Saving Our Seed

We spent yesterday soaking up wisdom and inspiration at the Carolina Farm Stewardship conference. I came away with lots of information, ideas and things to ponder.

For one thing, I’ve increased my resolve to do a better job of seed saving. We save some of our own seeds, but not nearly as many as we could. Something once essential to farming, we’ve outsourced it to seed companies. Seeds are cheap, but if we let ourselves become dependent upon seed companies we take a foolish and unnecessary risk. And the fact that 70% of all vegetable seeds are controlled by only three companies–Monsanto, Bayer and Dupont (chemical companies at that)–isn’t comforting.

According to one source I read, in this country 93% of vegetable seed varieties have been lost over the last 100 years. In 1903 there were 497 varieties of lettuce offered by seed companies. Today there are only 85.

In the past folks saved their own seed and neighbors would swap seeds with one another. Sometimes it was necessary to buy seed, but usually not. It made good sense to behave that way. We simply have to make it a priority to do a better job of saving seed in the future. Even if technically unnecessary, how “sustainable” can we claim to be if we’re dependent upon others for our seed?

As one of the speakers yesterday stressed, keeping the seed supply in the hands of farmers and homesteaders is important to maintaining natural biodiversity. If we don’t do it, we risk losing varieties when we no longer save and trade seeds. Consider the Moon and Stars watermelon for example. This old heirloom was thought extinct until 1981 when a seed enthusiast discovered that a gardener in Missouri had been saving the seed. Thanks to him, the Moon and Stars is growing again. We had several older customers at the market this year who were thrilled to once again see the watermelon of their youth, for the first time in many decades.

Moon and Stars watermelon

Moon and Stars watermelon

Another one, with a fine moon.

Another one, with a fine moon.

A small one, among friends.

A small one, among friends.

Industrial agriculture (and the supermarkets it serves) prefer uniformity of appearance over nearly all else. Along with shelf-life, it is what matters most. That criteria doesn’t favor funky heirlooms, no matter how delicious they are.
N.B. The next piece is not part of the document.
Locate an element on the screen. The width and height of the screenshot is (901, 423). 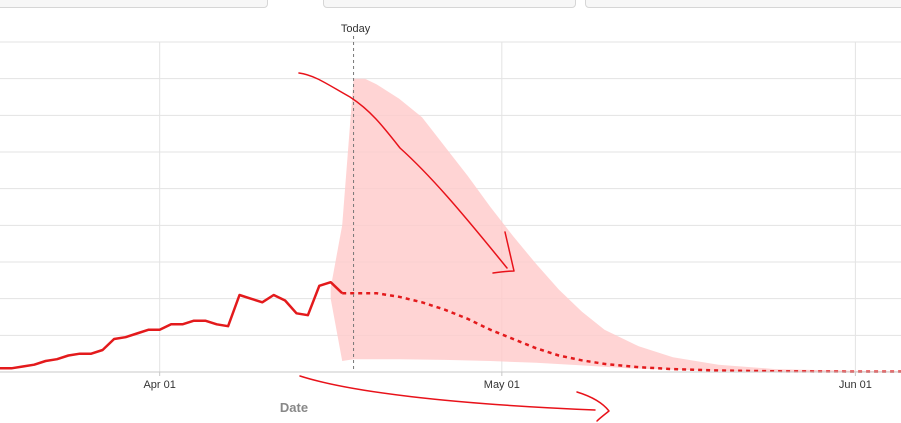
top-tab-left is located at coordinates (134, 4).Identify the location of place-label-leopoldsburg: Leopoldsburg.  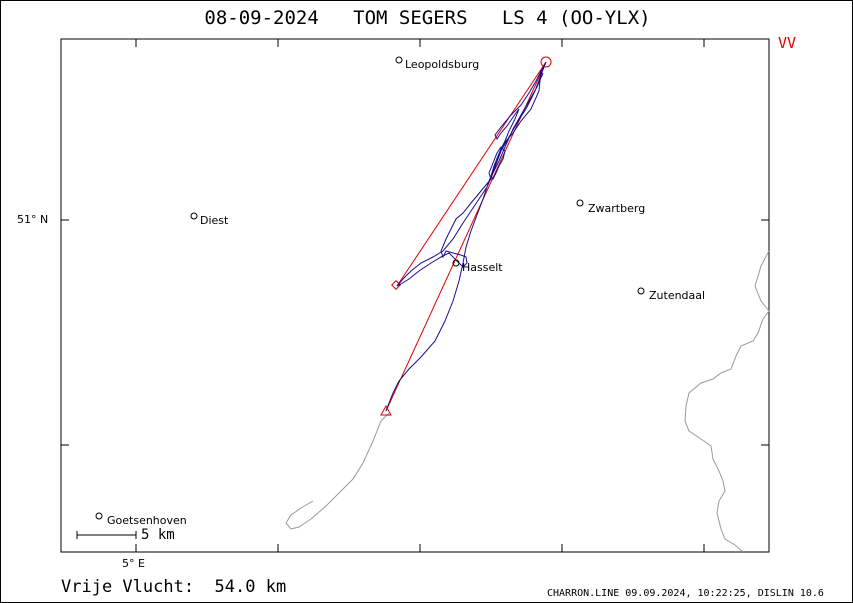
(442, 64).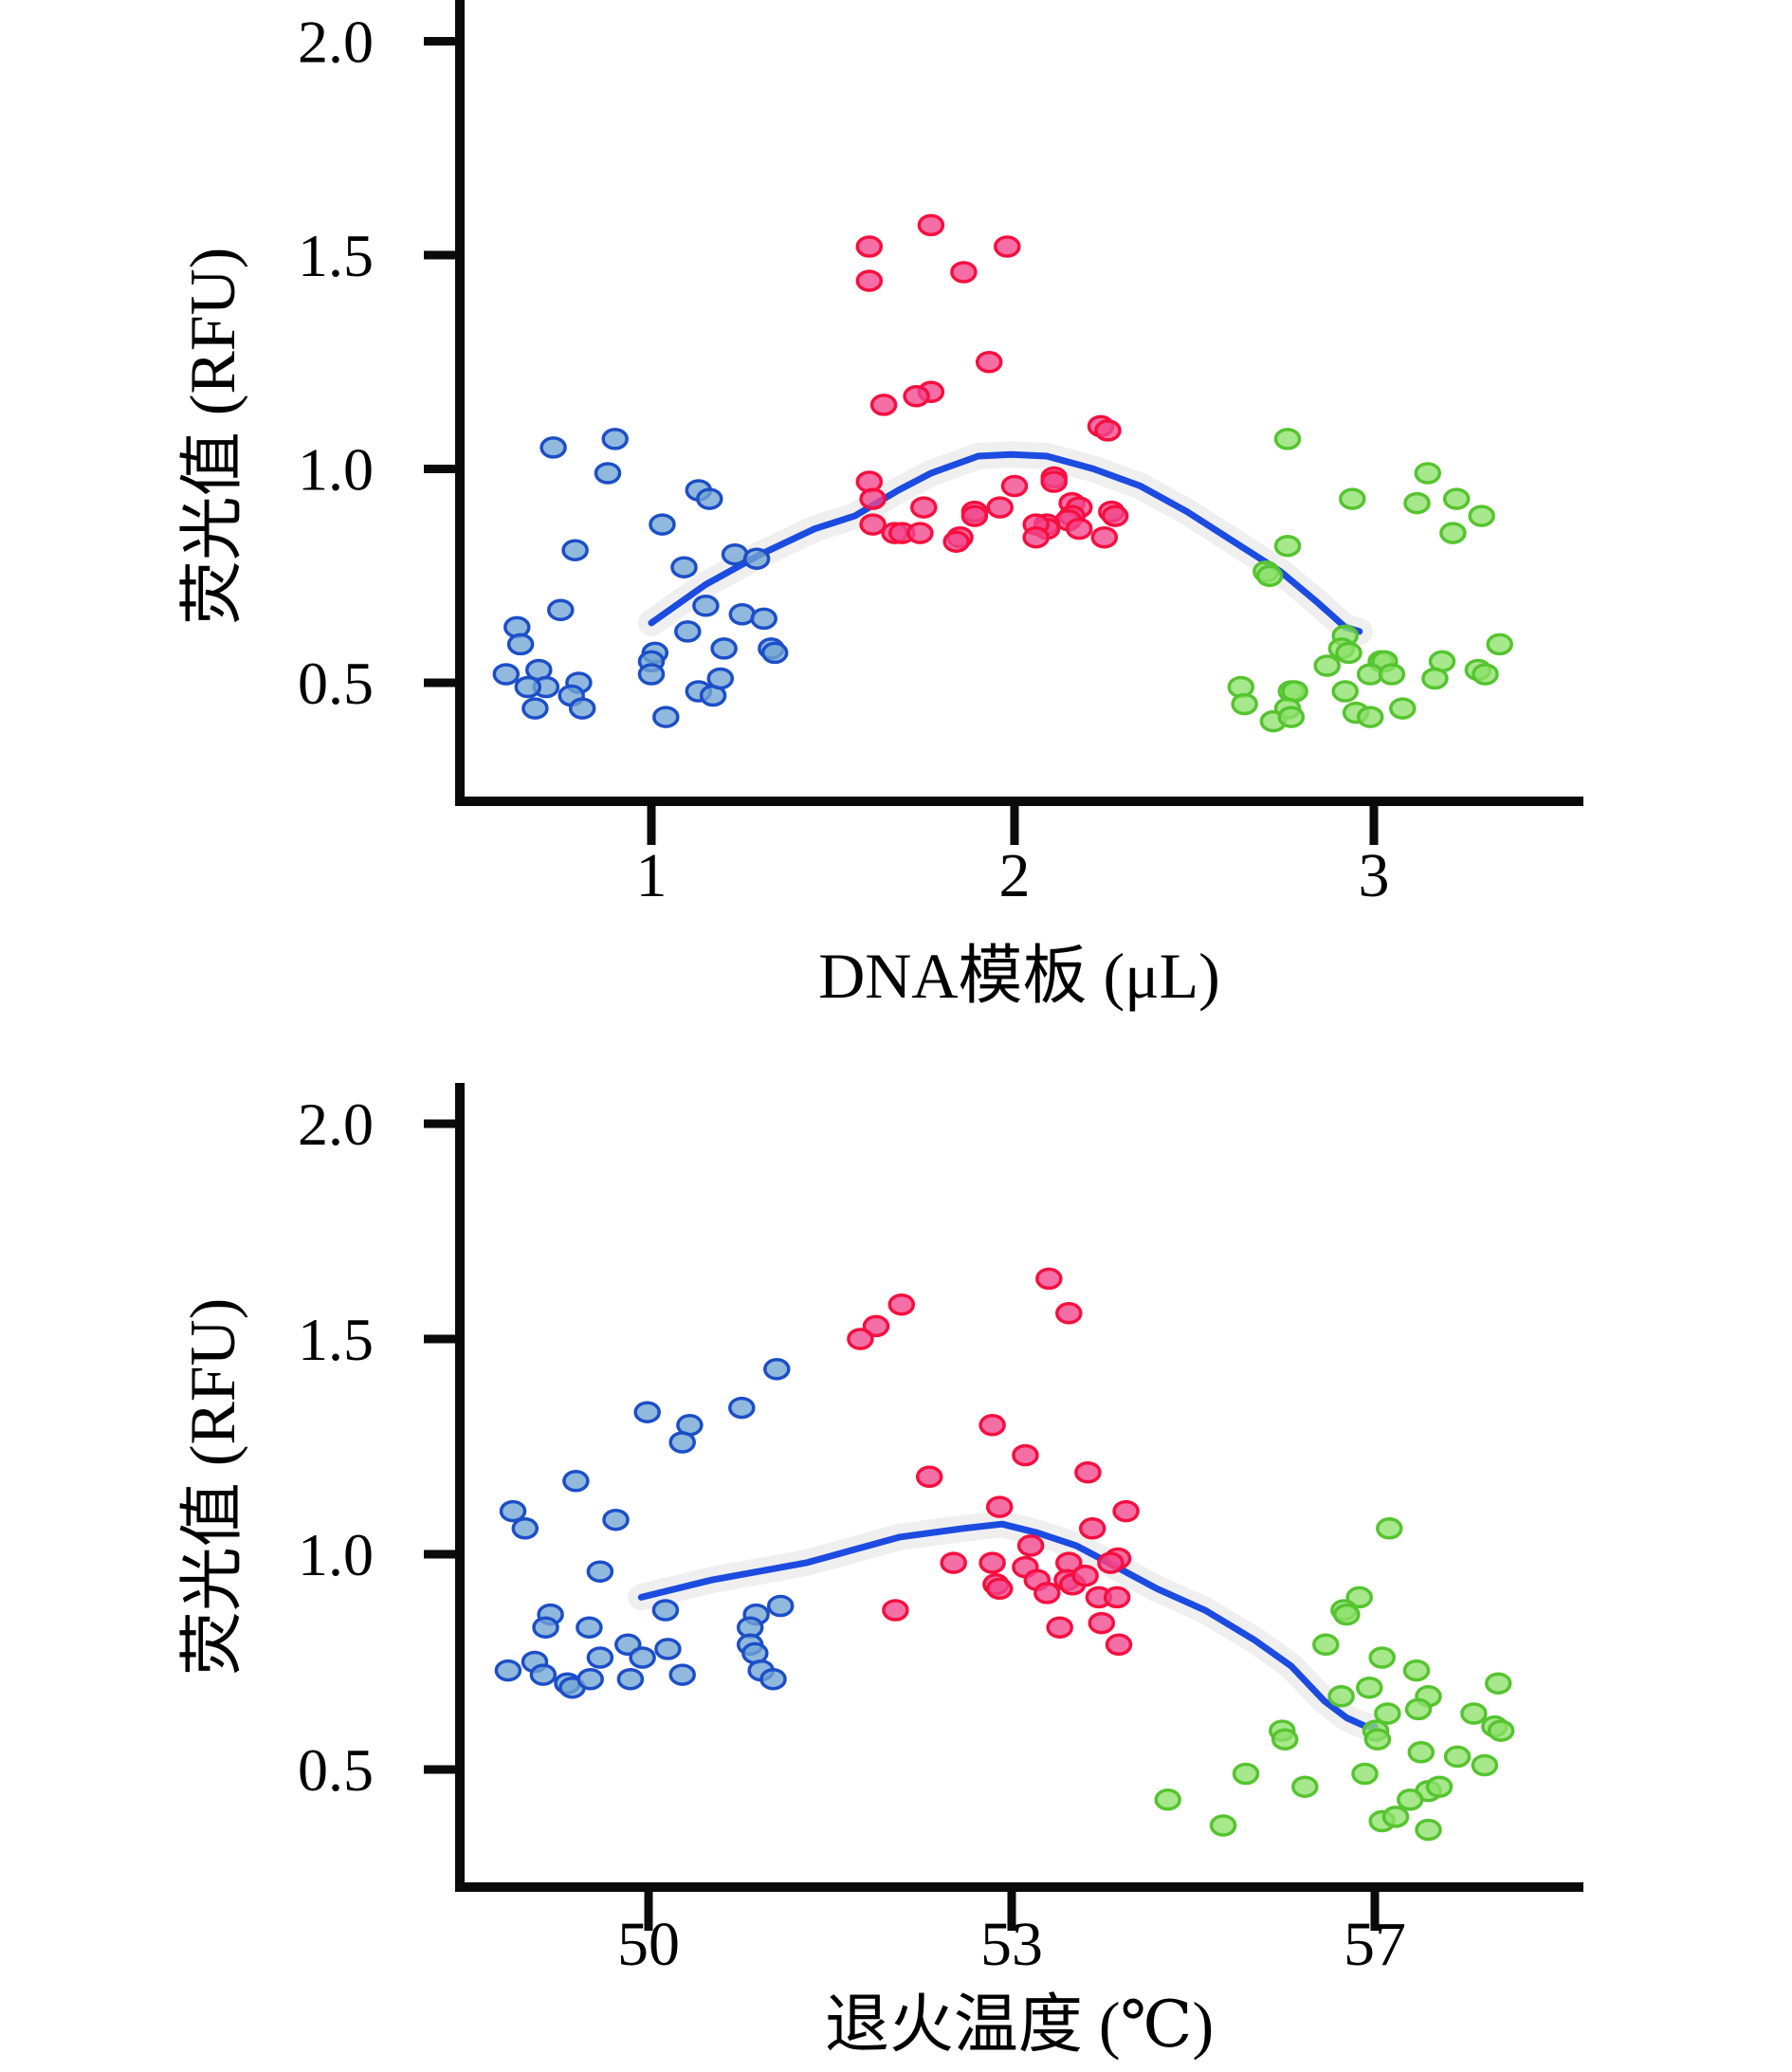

Nature has given us hundreds of different types of bananas, for example. But the food industrial complex needs every banana in every store to look and taste the same. When a person buys a banana in New York in November, it needs to be as nearly identical as possible to the banana they bought in August, and indistinguishable from the bananas being sold in Tokyo, London and Mayberry. There can only be one banana. And these days that banana is the Cavendish variety. It dominates the world market and is THE commercially produced banana. But it wasn’t always so. Until the 1950s the favored commercial variety was the Gros Michel, by all accounts a superior-tasting banana. But the Gros Michel variety was wiped out by a virus and the industry replaced it with the Cavendish, once again putting all their proverbial eggs into a single basket. The Gros Michel does live on, however. The reason banana-flavored candy doesn’t taste much like a banana these days is because the flavoring was invented to mimic the taste of the then-favored Gros Michel. If you want to know what bananas used to taste like, try that flavoring.

If we allow Big Ag to homogenize food that way, we put the food supply in jeopardy. The Irish Potato Famine is perhaps the best known tragedy caused by over-reliance on a single food crop. The risk of extinction always exists. The loss of the American chestnut is another example. The most dominant tree in much of America’s forests–particularly Appalachia–chestnut trees (many millions of them) were wiped out by a sudden blight that arrived in the early 1900s. Within a few years, the chestnuts were gone. Chestnuts and chestnut wood had been essential to the people of Appalachia. “It fed them, fattened their stock, warmed their fireplaces, cooked their corn bread, bought their luxuries.” It also built their barns, houses and bridges. Nature as a whole is resilient, but for a single species or variety, existence is precarious, whether it’s potatoes, bananas, chestnut trees or dodo birds. Biodiversity assures that when disaster strikes some part of nature, the rest marches on.

So I conclude my rambling thoughts by saying again, we need to get better at saving seed.